Massensperrung nach gefährlichem Rolltreppen-Vorfall am Berliner Hauptbahnhof
Der Berliner Hauptbahnhof erlebt derzeit einen beispiellosen Stillstand seiner Rolltreppen. Ausgelöst wurde die flächendeckende Sperrung durch einen äußerst gefährlichen Vorfall am vergangenen Sonntagmorgen, der Fahrgäste in akute Gefahr brachte.
Plötzlicher Umkehrschub löst Chaos aus
Laut Zeugenberichten schaltete sich eine Rolltreppe im ersten Untergeschoss des Hauptbahnhofs plötzlich in den Umkehrschub. Statt wie gewohnt vorwärts zu fahren, beschleunigte die Anlage unerwartet rückwärts. Am Fuß der rückwärtsfahrenden Rolltreppe kam es zu gefährlichem Gedränge, Stauungen und mehreren Stürzen. Eine Frau klagte anschließend über Knieschmerzen, nachdem sie zu Fall gekommen war.
Die Bundespolizei bestätigte den Einsatz ihrer Beamten. „Eine Streife wurde auf den Vorfall angesprochen“, teilte ein Sprecher mit. Glücklicherweise seien keine schwerwiegenden Verletzungen gemeldet worden, die eine ärztliche Behandlung erfordert hätten. Die Berliner Feuerwehr wurde nicht alarmiert.
Vorsorgliche Stilllegung von 52 Rolltreppen
Als Reaktion auf den gefährlichen Vorfall hat die Deutsche Bahn umfangreiche Sicherheitsmaßnahmen ergriffen. Insgesamt 42 Rolltreppen am Berliner Hauptbahnhof sowie zehn weitere am Bahnhof Südkreuz wurden vorsorglich abgeschaltet. Lediglich die Fahrtreppen zu den S-Bahn-Gleisen bleiben vorerst in Betrieb.
Die Bahn nannte mögliche Defekte im Getriebe als Grund für die umfassenden Sperrungen. „Eine kurzfristige Kontrolle aller Anlagen des gleichen Typs ist notwendig“, erklärte das Unternehmen. Bereits zuvor habe es an zwei Rolltreppen im Hauptbahnhof technische Probleme gegeben.

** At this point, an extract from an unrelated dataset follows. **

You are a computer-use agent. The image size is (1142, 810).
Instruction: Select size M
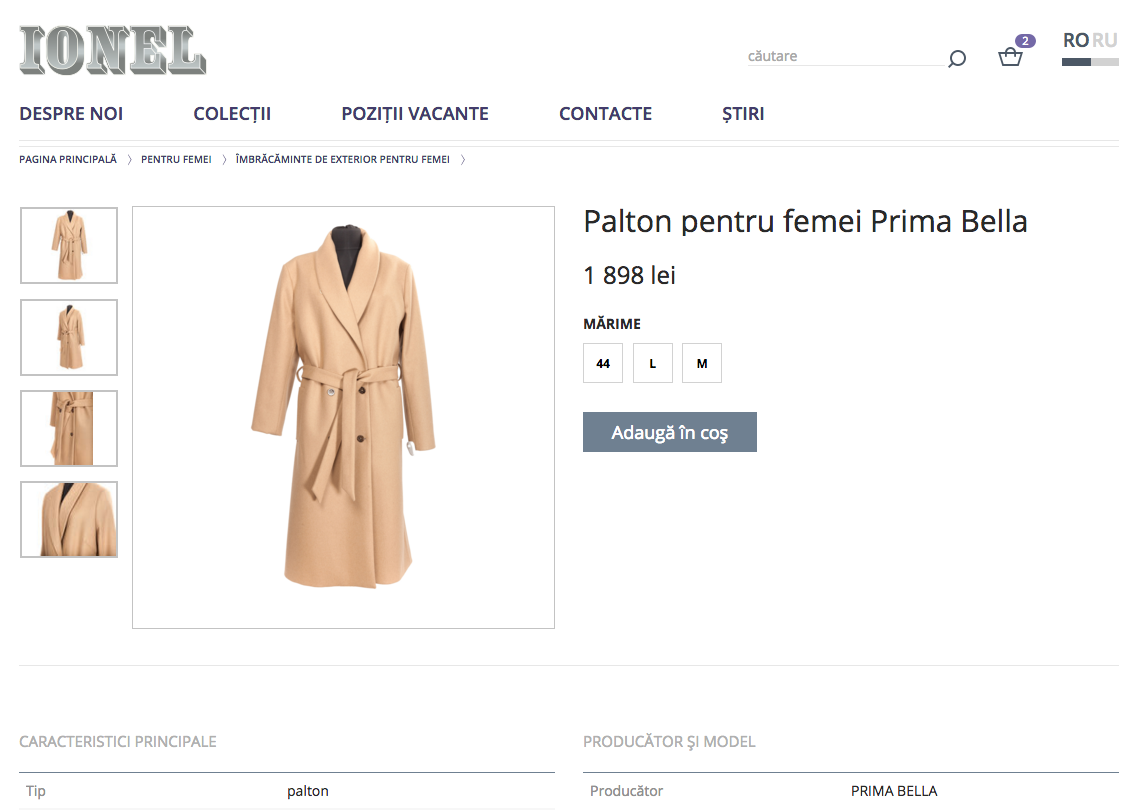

Folgen für den Bahnverkehr und Fahrgäste
Die Sperrungen haben erhebliche Auswirkungen auf den Betrieb am größten Bahnhof der Bundeshauptstadt:
- Bepackte Reisende müssen auf Treppen ausweichen
- An den verbleibenden funktionierenden Aufzügen bilden sich lange Schlangen
- Die Mobilität eingeschränkter Personen ist beeinträchtigt
- Der allgemeine Passagierfluss wird deutlich verlangsamt
Die technischen Untersuchungen und Reparaturarbeiten dauern an diesem Donnerstag weiter an. Wie lange die Sperrungen andauern werden, ist noch unklar. Die zuständige Bahnvorständin Dr. Katja Hüske will sich am Nachmittag zu den laufenden Maßnahmen äußern.
Die Sicherheit der Fahrgäste steht bei diesen umfangreichen Vorsichtsmaßnahmen eindeutig im Vordergrund. Der Vorfall unterstreicht die Bedeutung regelmäßiger Wartung und sofortiger Reaktion auf technische Auffälligkeiten bei kritischer Infrastruktur.